We created a CSV file where we saved the generated tags for each image. In this CSV file, we also had a prediction score for each tag to look at the model’s confidence for each tag and decide specific thresholds for what to use or not.
Unfortunately, we didn’t logged the time to see how long it took to tag 10k images, but it was not long, probably some number of minutes.
After a bit of data cleaning, we could analyze the generated tags. These are the most commonly added tags to our data (note a duplicated blurry tag, which we suspect is due to an added space?)
The script to analyze outputs and add tags to the captions - link.
Just under 15% of the data got blurry tags added regardless of probability. To ensure it worked as intended, we bucketed tags based on their probabilities and compared some lower ones with the highest probability ones.
Let’s look at images with blurry tags with over 95% probability.
95%+ blurry
All three images are blurry to some degree. To the point that made us wonder if it is just better to exclude the top portion of images marked as blurry but for this experiment, we decided to keep the dataset unchanged.
Now, look at the bucket of images with probabilities between 35%-40%. In this case, we were deciding what the lower threshold should be and whether a specific tag should be included.
35-40% Blurry
The images with lower probabilities were typically sharp in the center but had a lot of blurriness around them. It was tricky to make a call on the threshold since there was some blurriness in images, even with the lowest probabilities. The distribution graph of these probabilities didn’t help much either. Surprisingly, probabilities are quite evenly spread.
Ultimately, we added up to three tags per image with the highest probability tags while using 0.3 as the low threshold for including a tag.
The final step was to add the tags to the image captions. Before adding them, we replaced underscore symbols with spaces, and the tags were added to the beginning of the existing captions. We separated tags with commas.
Fine-tuning The Model.
Not much has changed here since V2. We had new, updated captions files and a slightly adjusted Learning Rate. As before, we trained the model for 100 epochs, saving a checkpoint every 25.
The training parameter JSON files and the logs are under this link.
Testing the Results
There was a lot of testing to be done here, so let’s follow this journey. Our automated script has greatly helped save time in generating all these comparison grids (link).
The first step after the training is to choose the best one from the different checkpoints. We like to benchmark the results vs. older runs or other models, but doing it with all four checkpoints becomes very distracting.
We generated 20 image grids with all four checkpoints and compared them.
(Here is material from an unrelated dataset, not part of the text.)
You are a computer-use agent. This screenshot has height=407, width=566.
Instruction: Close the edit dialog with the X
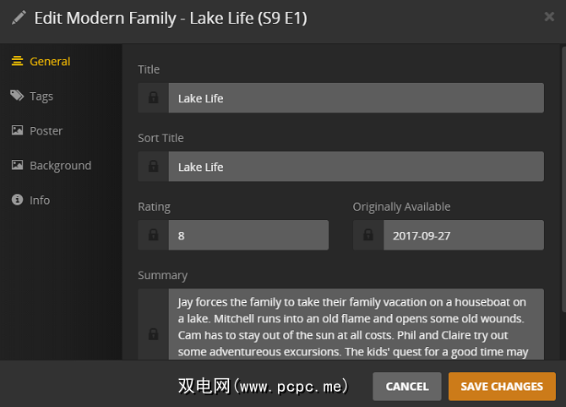(x=550, y=16)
We chose the checkpoint from Epoch 75, as it seemed to have the best balance between consistency, ability to follow prompts, not looking too ‘over-cooked,’ and flexibility across domains.
You can find all the comparison grids here (link).
Mixing With the Previous Generations
We have mixed feelings about this step, but it makes a difference, and since we are only mixing our pure Vodka distillation, we think it’s acceptable.
At this point, we have three models to choose from, V1, V2, and a fresh 75 epoch checkpoint of the V3. To make an optimal mix, we prepared three mixes:
V3 with V1
V3 and V2
and finally, the difference between V1 and V2 added to V3
Once again, we generated a bunch of XYZ grids to compare, and it was quite clear that the “difference between V1 and V2 added to V3” was ahead of all other models.
You can find all the comparison grids here (link).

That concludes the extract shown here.